** START OF DATASET ENTRIES **

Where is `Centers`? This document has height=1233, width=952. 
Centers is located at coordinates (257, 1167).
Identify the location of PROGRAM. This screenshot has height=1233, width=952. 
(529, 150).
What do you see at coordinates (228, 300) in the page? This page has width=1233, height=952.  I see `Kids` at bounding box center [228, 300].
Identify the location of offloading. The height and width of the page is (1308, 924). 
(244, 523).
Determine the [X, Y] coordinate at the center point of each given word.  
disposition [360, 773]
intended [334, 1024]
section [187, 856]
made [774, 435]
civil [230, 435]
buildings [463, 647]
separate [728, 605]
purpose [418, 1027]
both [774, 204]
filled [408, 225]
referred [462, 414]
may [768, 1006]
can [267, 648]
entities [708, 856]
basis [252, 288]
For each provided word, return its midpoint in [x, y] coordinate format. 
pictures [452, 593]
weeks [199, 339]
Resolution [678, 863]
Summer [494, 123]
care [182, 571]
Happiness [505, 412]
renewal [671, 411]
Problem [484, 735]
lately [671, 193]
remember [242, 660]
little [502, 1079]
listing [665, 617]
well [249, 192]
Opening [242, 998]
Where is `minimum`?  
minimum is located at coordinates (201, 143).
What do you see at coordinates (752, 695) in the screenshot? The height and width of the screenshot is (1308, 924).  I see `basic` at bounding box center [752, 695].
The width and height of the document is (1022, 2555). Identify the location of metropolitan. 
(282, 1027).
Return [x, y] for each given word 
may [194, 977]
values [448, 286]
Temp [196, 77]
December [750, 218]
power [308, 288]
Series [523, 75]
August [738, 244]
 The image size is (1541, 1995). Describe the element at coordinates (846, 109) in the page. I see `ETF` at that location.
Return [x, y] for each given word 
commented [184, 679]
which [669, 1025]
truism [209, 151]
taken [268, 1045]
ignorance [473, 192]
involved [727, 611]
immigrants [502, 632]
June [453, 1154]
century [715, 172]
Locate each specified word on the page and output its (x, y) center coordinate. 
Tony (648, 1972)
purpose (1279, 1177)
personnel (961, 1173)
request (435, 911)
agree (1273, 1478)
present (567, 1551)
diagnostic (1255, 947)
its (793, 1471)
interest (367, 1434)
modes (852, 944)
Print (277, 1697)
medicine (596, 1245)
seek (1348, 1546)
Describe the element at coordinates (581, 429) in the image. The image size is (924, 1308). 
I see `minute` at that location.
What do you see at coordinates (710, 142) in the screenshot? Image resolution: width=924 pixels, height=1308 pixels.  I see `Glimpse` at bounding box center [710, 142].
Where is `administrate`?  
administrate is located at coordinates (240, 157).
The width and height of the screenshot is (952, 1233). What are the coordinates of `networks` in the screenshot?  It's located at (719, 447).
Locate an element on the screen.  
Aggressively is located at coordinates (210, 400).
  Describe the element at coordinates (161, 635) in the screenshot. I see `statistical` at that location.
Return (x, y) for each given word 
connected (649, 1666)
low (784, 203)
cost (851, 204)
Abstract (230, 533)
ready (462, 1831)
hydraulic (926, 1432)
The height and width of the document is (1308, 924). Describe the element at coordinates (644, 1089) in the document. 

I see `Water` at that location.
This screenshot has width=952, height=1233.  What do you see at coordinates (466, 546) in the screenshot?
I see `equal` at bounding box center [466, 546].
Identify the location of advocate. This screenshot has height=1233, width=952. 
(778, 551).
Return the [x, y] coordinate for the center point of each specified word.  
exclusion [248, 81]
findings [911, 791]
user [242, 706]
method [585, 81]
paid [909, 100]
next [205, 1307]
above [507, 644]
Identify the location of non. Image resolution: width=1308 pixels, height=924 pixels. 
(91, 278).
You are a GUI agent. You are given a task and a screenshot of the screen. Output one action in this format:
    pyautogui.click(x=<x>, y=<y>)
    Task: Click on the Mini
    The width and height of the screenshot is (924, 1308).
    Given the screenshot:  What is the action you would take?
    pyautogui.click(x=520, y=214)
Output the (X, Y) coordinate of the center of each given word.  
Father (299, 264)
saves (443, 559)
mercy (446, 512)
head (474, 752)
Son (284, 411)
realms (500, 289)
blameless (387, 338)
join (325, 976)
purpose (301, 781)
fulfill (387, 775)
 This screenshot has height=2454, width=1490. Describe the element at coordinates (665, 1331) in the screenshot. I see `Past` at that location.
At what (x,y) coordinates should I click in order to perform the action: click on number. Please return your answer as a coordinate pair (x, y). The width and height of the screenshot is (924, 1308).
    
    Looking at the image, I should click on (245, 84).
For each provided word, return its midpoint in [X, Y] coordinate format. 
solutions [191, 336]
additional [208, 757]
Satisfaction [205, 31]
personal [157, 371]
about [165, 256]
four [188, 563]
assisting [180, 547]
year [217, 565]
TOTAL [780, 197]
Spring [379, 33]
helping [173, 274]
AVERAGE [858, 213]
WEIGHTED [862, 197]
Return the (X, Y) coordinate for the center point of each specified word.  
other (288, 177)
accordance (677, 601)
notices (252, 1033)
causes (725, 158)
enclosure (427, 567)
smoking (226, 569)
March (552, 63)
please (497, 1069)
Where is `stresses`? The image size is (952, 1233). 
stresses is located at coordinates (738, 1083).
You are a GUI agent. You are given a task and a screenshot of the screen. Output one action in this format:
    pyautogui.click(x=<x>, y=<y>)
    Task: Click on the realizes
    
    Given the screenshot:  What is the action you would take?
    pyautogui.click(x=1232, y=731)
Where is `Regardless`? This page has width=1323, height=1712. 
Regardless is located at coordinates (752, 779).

** END OF DATASET ENTRIES **

WORK TO BE COMPLETED –
Convert every line of the listing above into a Markdown table with columns Row and Line. Number the rows consecutively and omit blank lines.

TASK RESULT –
| Row | Line |
|---|---|
| 1 | Where is `Centers`? This document has height=1233, width=952.  |
| 2 | Centers is located at coordinates (257, 1167). |
| 3 | Identify the location of PROGRAM. This screenshot has height=1233, width=952.  |
| 4 | (529, 150). |
| 5 | What do you see at coordinates (228, 300) in the page? This page has width=1233, height=952.  I see `Kids` at bounding box center [228, 300]. |
| 6 | Identify the location of offloading. The height and width of the page is (1308, 924).  |
| 7 | (244, 523). |
| 8 | Determine the [X, Y] coordinate at the center point of each given word.   |
| 9 | disposition [360, 773] |
| 10 | intended [334, 1024] |
| 11 | section [187, 856] |
| 12 | made [774, 435] |
| 13 | civil [230, 435] |
| 14 | buildings [463, 647] |
| 15 | separate [728, 605] |
| 16 | purpose [418, 1027] |
| 17 | both [774, 204] |
| 18 | filled [408, 225] |
| 19 | referred [462, 414] |
| 20 | may [768, 1006] |
| 21 | can [267, 648] |
| 22 | entities [708, 856] |
| 23 | basis [252, 288] |
| 24 | For each provided word, return its midpoint in [x, y] coordinate format.  |
| 25 | pictures [452, 593] |
| 26 | weeks [199, 339] |
| 27 | Resolution [678, 863] |
| 28 | Summer [494, 123] |
| 29 | care [182, 571] |
| 30 | Happiness [505, 412] |
| 31 | renewal [671, 411] |
| 32 | Problem [484, 735] |
| 33 | lately [671, 193] |
| 34 | remember [242, 660] |
| 35 | little [502, 1079] |
| 36 | listing [665, 617] |
| 37 | well [249, 192] |
| 38 | Opening [242, 998] |
| 39 | Where is `minimum`?   |
| 40 | minimum is located at coordinates (201, 143). |
| 41 | What do you see at coordinates (752, 695) in the screenshot? The height and width of the screenshot is (1308, 924).  I see `basic` at bounding box center [752, 695]. |
| 42 | The width and height of the document is (1022, 2555). Identify the location of metropolitan.  |
| 43 | (282, 1027). |
| 44 | Return [x, y] for each given word  |
| 45 | may [194, 977] |
| 46 | values [448, 286] |
| 47 | Temp [196, 77] |
| 48 | December [750, 218] |
| 49 | power [308, 288] |
| 50 | Series [523, 75] |
| 51 | August [738, 244] |
| 52 |  The image size is (1541, 1995). Describe the element at coordinates (846, 109) in the page. I see `ETF` at that location. |
| 53 | Return [x, y] for each given word  |
| 54 | commented [184, 679] |
| 55 | which [669, 1025] |
| 56 | truism [209, 151] |
| 57 | taken [268, 1045] |
| 58 | ignorance [473, 192] |
| 59 | involved [727, 611] |
| 60 | immigrants [502, 632] |
| 61 | June [453, 1154] |
| 62 | century [715, 172] |
| 63 | Locate each specified word on the page and output its (x, y) center coordinate.  |
| 64 | Tony (648, 1972) |
| 65 | purpose (1279, 1177) |
| 66 | personnel (961, 1173) |
| 67 | request (435, 911) |
| 68 | agree (1273, 1478) |
| 69 | present (567, 1551) |
| 70 | diagnostic (1255, 947) |
| 71 | its (793, 1471) |
| 72 | interest (367, 1434) |
| 73 | modes (852, 944) |
| 74 | Print (277, 1697) |
| 75 | medicine (596, 1245) |
| 76 | seek (1348, 1546) |
| 77 | Describe the element at coordinates (581, 429) in the image. The image size is (924, 1308).  |
| 78 | I see `minute` at that location. |
| 79 | What do you see at coordinates (710, 142) in the screenshot? Image resolution: width=924 pixels, height=1308 pixels.  I see `Glimpse` at bounding box center [710, 142]. |
| 80 | Where is `administrate`?   |
| 81 | administrate is located at coordinates (240, 157). |
| 82 | The width and height of the screenshot is (952, 1233). What are the coordinates of `networks` in the screenshot?  It's located at (719, 447). |
| 83 | Locate an element on the screen.   |
| 84 | Aggressively is located at coordinates (210, 400). |
| 85 |   Describe the element at coordinates (161, 635) in the screenshot. I see `statistical` at that location. |
| 86 | Return (x, y) for each given word  |
| 87 | connected (649, 1666) |
| 88 | low (784, 203) |
| 89 | cost (851, 204) |
| 90 | Abstract (230, 533) |
| 91 | ready (462, 1831) |
| 92 | hydraulic (926, 1432) |
| 93 | The height and width of the document is (1308, 924). Describe the element at coordinates (644, 1089) in the document.  |
| 94 | I see `Water` at that location. |
| 95 | This screenshot has width=952, height=1233.  What do you see at coordinates (466, 546) in the screenshot? |
| 96 | I see `equal` at bounding box center [466, 546]. |
| 97 | Identify the location of advocate. This screenshot has height=1233, width=952.  |
| 98 | (778, 551). |
| 99 | Return the [x, y] coordinate for the center point of each specified word.   |
| 100 | exclusion [248, 81] |
| 101 | findings [911, 791] |
| 102 | user [242, 706] |
| 103 | method [585, 81] |
| 104 | paid [909, 100] |
| 105 | next [205, 1307] |
| 106 | above [507, 644] |
| 107 | Identify the location of non. Image resolution: width=1308 pixels, height=924 pixels.  |
| 108 | (91, 278). |
| 109 | You are a GUI agent. You are given a task and a screenshot of the screen. Output one action in this format: |
| 110 |     pyautogui.click(x=<x>, y=<y>) |
| 111 |     Task: Click on the Mini |
| 112 |     The width and height of the screenshot is (924, 1308). |
| 113 |     Given the screenshot:  What is the action you would take? |
| 114 |     pyautogui.click(x=520, y=214) |
| 115 | Output the (X, Y) coordinate of the center of each given word.   |
| 116 | Father (299, 264) |
| 117 | saves (443, 559) |
| 118 | mercy (446, 512) |
| 119 | head (474, 752) |
| 120 | Son (284, 411) |
| 121 | realms (500, 289) |
| 122 | blameless (387, 338) |
| 123 | join (325, 976) |
| 124 | purpose (301, 781) |
| 125 | fulfill (387, 775) |
| 126 |  This screenshot has height=2454, width=1490. Describe the element at coordinates (665, 1331) in the screenshot. I see `Past` at that location. |
| 127 | At what (x,y) coordinates should I click in order to perform the action: click on number. Please return your answer as a coordinate pair (x, y). The width and height of the screenshot is (924, 1308). |
| 128 |     Looking at the image, I should click on (245, 84). |
| 129 | For each provided word, return its midpoint in [X, Y] coordinate format.  |
| 130 | solutions [191, 336] |
| 131 | additional [208, 757] |
| 132 | Satisfaction [205, 31] |
| 133 | personal [157, 371] |
| 134 | about [165, 256] |
| 135 | four [188, 563] |
| 136 | assisting [180, 547] |
| 137 | year [217, 565] |
| 138 | TOTAL [780, 197] |
| 139 | Spring [379, 33] |
| 140 | helping [173, 274] |
| 141 | AVERAGE [858, 213] |
| 142 | WEIGHTED [862, 197] |
| 143 | Return the (X, Y) coordinate for the center point of each specified word.   |
| 144 | other (288, 177) |
| 145 | accordance (677, 601) |
| 146 | notices (252, 1033) |
| 147 | causes (725, 158) |
| 148 | enclosure (427, 567) |
| 149 | smoking (226, 569) |
| 150 | March (552, 63) |
| 151 | please (497, 1069) |
| 152 | Where is `stresses`? The image size is (952, 1233).  |
| 153 | stresses is located at coordinates (738, 1083). |
| 154 | You are a GUI agent. You are given a task and a screenshot of the screen. Output one action in this format: |
| 155 |     pyautogui.click(x=<x>, y=<y>) |
| 156 |     Task: Click on the realizes |
| 157 |     Given the screenshot:  What is the action you would take? |
| 158 |     pyautogui.click(x=1232, y=731) |
| 159 | Where is `Regardless`? This page has width=1323, height=1712.  |
| 160 | Regardless is located at coordinates (752, 779). |